- Rusalsko Location within Bulgaria
- Coordinates: 41°43′01″N 25°09′00″E﻿ / ﻿41.717°N 25.15°E
- Country: Bulgaria
- Province: Kardzhali Province
- Municipality: Ardino

Area
- • Total: 7.925 km^{2} (3.060 sq mi)

Population (2007)
- • Total: 60
- Time zone: UTC+2 (EET)
- • Summer (DST): UTC+3 (EEST)

= Rusalsko =

Rusalsko (Русалско) is a village located in Ardino Municipality, Kardzhali Province, Bulgaria. It is about 185 km southeast of Sofia. It covers an area of about 7.9 km2, and as of 2007 it had a population of 60 people.

==Landmarks==

Kardzhali Dam is about 10 kilometers southeast of Rusalsko.
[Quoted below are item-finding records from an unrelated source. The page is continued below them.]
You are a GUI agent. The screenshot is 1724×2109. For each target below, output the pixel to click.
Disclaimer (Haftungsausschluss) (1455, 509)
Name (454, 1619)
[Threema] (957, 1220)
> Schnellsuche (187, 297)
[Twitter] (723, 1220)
It’s a spot for water activities and fishing. Various fish like carp, catfish, tolostolob, zander, perch, and rudd are found here.

Nearby is a rock formation called The Ring, which offers a view of the dam and surrounding hills.

Around 25 kilometers from Rusalsko is Krivus Fortress. Built in the 10th century, this fortress was used for guarding the Arda River area. It includes some old walls up to 5 meters high, towers, an entrance, and the remains of an ancient church.

Also close by, on a rocky outcrop along the Borovitsa River, is the Patmos Fortress. This 10th-century fortress has a well-preserved western wall and remnants of a basilica and tower have been discovered through excavation.